TEXT SHOWN
┄┄┄┄┄┄┄┄┄┄

| name | multi-review |
| description | Multi-model code review. Runs code-review skill with 2 models in parallel, then synthesizes findings. |
Multi Review
Runs the code-review skill with 2 different models in parallel, then synthesizes with active validation.
Process
Phase 1: Gather Reviews
-
Create a unique temp dir + get the PR diff (same as code-review)
TMP_DIR="$(mktemp -d -t multi-review.XXXXXX)"
PR_DIFF="$TMP_DIR/pr-diff.txt"
gh pr diff [PR_NUMBER] > "$PR_DIFF"
-
Run 2 parallel reviews via bash
claude -p --model opus --permission-mode bypassPermissions \
"Read and follow /Users/pat/Work/pi-skills/skills/code-review/SKILL.md to review the PR. Diff is at $PR_DIFF" \
> "$TMP_DIR/review-opus.md" &
pi -p --model gpt-5.5 --provider openai-codex \
"Read and follow /Users/pat/Work/pi-skills/skills/code-review/SKILL.md to review the PR. Diff is at $PR_DIFF" \
> "$TMP_DIR/review-codex.md" &
wait
If Claude fails because of auth or local lock contention, rerun only the Claude command after fixing auth (claude auth) or retrying.

┄┄┄┄┄┄┄┄┄┄

DATA SHOWN
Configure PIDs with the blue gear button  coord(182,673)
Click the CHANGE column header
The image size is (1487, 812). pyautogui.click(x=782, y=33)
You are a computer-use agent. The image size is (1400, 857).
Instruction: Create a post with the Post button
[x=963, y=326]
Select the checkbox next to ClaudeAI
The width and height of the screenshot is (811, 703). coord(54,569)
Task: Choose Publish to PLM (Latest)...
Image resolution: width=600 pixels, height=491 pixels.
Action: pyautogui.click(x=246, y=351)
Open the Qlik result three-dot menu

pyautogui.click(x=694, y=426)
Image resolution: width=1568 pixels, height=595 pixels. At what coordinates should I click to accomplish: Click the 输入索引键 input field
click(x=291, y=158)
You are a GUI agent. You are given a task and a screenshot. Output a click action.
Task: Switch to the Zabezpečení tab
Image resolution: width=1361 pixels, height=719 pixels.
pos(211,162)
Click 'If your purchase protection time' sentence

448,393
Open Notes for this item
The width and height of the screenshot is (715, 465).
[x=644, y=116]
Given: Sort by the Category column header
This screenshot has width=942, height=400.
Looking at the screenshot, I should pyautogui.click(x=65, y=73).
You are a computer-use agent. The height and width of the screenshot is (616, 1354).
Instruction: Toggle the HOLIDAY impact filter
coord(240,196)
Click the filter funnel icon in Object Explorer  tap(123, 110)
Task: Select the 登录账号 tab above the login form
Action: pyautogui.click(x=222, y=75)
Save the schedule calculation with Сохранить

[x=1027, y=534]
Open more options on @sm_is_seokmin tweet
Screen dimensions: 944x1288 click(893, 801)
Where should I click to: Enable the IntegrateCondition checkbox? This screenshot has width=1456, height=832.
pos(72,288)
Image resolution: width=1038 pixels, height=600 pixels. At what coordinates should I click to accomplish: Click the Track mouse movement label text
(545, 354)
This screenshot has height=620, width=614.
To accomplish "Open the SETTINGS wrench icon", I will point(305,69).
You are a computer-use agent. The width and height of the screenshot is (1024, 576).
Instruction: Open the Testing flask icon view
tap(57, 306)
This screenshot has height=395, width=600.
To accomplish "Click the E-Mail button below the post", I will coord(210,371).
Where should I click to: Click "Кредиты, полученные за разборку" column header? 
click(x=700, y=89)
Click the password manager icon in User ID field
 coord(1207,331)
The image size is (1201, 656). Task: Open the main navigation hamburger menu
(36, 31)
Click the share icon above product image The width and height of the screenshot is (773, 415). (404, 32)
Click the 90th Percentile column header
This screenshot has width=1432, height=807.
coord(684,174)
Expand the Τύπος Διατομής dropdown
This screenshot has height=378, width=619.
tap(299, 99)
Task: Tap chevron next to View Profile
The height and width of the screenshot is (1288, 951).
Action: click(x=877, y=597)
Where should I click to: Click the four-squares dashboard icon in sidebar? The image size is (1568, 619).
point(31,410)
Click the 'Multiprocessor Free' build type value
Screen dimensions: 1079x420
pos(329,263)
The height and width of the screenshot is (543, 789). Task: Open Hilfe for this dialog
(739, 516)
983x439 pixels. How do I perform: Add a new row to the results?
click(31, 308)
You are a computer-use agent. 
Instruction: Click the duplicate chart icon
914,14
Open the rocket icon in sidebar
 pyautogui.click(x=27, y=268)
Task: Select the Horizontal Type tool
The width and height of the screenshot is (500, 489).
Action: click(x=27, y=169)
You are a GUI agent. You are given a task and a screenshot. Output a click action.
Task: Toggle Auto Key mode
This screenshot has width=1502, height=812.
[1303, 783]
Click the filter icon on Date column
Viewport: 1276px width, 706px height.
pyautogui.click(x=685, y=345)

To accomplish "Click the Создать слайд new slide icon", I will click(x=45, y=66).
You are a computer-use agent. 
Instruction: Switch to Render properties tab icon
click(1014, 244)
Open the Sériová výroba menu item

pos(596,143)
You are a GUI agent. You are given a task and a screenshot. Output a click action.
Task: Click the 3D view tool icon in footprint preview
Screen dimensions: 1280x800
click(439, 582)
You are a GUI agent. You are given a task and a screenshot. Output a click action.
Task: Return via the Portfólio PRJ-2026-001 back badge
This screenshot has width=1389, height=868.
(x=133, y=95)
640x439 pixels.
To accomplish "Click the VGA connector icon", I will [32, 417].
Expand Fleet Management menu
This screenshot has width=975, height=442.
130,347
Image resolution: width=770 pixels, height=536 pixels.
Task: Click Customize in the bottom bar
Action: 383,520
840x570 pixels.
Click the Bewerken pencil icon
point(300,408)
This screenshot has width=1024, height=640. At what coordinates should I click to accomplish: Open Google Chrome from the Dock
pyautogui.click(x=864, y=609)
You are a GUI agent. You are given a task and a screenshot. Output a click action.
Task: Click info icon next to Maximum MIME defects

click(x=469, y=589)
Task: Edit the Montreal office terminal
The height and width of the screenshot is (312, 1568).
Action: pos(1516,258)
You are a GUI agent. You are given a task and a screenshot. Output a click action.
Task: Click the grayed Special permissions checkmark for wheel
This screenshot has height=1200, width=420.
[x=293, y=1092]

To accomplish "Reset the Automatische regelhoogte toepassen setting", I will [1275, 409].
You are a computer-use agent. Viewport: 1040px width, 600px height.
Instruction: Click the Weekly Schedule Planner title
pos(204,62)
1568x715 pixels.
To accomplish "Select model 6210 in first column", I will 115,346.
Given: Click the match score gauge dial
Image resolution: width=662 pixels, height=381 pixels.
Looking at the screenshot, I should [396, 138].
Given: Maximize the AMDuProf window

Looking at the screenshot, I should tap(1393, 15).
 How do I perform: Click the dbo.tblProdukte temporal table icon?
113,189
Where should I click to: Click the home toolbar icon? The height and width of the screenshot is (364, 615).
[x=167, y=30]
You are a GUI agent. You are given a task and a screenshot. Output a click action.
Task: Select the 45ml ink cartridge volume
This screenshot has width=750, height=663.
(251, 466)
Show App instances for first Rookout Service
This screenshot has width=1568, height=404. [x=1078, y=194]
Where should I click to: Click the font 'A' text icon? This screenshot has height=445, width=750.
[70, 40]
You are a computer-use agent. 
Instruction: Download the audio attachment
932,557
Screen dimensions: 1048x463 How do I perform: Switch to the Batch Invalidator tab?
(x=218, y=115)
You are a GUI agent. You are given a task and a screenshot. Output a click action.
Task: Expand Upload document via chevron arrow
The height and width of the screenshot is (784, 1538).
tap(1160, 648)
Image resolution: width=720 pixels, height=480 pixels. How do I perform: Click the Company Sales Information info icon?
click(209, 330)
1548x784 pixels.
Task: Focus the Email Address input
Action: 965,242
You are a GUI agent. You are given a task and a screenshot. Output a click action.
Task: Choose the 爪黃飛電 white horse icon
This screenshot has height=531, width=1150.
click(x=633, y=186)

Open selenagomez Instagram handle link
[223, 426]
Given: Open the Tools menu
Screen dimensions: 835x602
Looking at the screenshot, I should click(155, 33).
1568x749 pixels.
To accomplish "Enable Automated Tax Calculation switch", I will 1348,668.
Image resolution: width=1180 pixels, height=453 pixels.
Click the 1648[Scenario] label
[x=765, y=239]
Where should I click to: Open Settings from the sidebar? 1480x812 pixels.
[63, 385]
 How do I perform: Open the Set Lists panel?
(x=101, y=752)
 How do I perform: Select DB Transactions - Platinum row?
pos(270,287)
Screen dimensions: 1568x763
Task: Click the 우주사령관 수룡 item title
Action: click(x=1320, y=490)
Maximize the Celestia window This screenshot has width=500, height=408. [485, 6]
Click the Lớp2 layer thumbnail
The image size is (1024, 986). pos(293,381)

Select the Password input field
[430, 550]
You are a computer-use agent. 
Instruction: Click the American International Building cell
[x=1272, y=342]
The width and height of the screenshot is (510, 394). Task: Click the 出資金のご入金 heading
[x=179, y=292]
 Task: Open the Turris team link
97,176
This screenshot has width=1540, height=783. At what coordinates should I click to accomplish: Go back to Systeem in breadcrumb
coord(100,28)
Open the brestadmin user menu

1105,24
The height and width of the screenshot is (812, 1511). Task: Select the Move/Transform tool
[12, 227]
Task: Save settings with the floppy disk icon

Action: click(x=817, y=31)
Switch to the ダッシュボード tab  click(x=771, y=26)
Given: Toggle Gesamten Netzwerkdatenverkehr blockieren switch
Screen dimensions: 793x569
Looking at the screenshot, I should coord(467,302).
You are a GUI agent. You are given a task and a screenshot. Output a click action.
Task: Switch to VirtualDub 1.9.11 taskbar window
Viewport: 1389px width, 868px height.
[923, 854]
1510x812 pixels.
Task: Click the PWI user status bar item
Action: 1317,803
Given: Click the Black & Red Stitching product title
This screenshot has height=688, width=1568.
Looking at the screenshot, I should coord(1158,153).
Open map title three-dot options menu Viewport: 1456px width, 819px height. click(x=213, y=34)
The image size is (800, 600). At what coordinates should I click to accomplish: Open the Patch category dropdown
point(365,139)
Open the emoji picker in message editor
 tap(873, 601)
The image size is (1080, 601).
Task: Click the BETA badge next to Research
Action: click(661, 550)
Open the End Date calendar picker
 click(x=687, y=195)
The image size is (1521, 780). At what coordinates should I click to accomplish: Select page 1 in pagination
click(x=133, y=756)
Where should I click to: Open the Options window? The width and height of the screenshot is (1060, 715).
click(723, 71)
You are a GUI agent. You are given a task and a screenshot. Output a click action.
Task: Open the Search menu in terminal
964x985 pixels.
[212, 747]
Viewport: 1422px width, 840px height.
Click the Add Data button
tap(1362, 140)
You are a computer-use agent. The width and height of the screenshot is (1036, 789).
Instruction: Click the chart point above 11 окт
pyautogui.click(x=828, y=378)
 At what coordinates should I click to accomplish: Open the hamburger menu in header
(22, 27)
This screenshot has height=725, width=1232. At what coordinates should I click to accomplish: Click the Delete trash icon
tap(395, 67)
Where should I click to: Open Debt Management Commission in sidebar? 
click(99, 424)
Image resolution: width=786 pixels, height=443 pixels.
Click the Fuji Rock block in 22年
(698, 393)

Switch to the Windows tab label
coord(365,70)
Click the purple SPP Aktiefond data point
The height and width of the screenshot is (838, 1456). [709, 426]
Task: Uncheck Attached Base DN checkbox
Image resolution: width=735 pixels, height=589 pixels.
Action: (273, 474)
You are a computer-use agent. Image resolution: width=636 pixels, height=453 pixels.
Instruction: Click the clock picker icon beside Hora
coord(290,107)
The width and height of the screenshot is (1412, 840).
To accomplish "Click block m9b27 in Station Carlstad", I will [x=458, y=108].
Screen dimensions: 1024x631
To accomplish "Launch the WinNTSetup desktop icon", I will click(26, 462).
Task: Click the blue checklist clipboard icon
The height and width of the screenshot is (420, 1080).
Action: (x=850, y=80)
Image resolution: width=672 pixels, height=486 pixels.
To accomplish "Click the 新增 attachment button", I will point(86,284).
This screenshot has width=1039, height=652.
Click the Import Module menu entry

┄┄┄┄┄┄┄┄┄┄

Answer these from the multi-review text:
(a) How many models run the code-review skill in parallel?
(b) Which command saves the PR diff to a file?
(c) If Claude fails because of auth, which command should be rerun?
The rows come from a different source than the text.

TASK RESULT
(a) Two.
(b) gh pr diff [PR_NUMBER] > "$PR_DIFF"
(c) Only the Claude command, after fixing auth (claude auth) or retrying.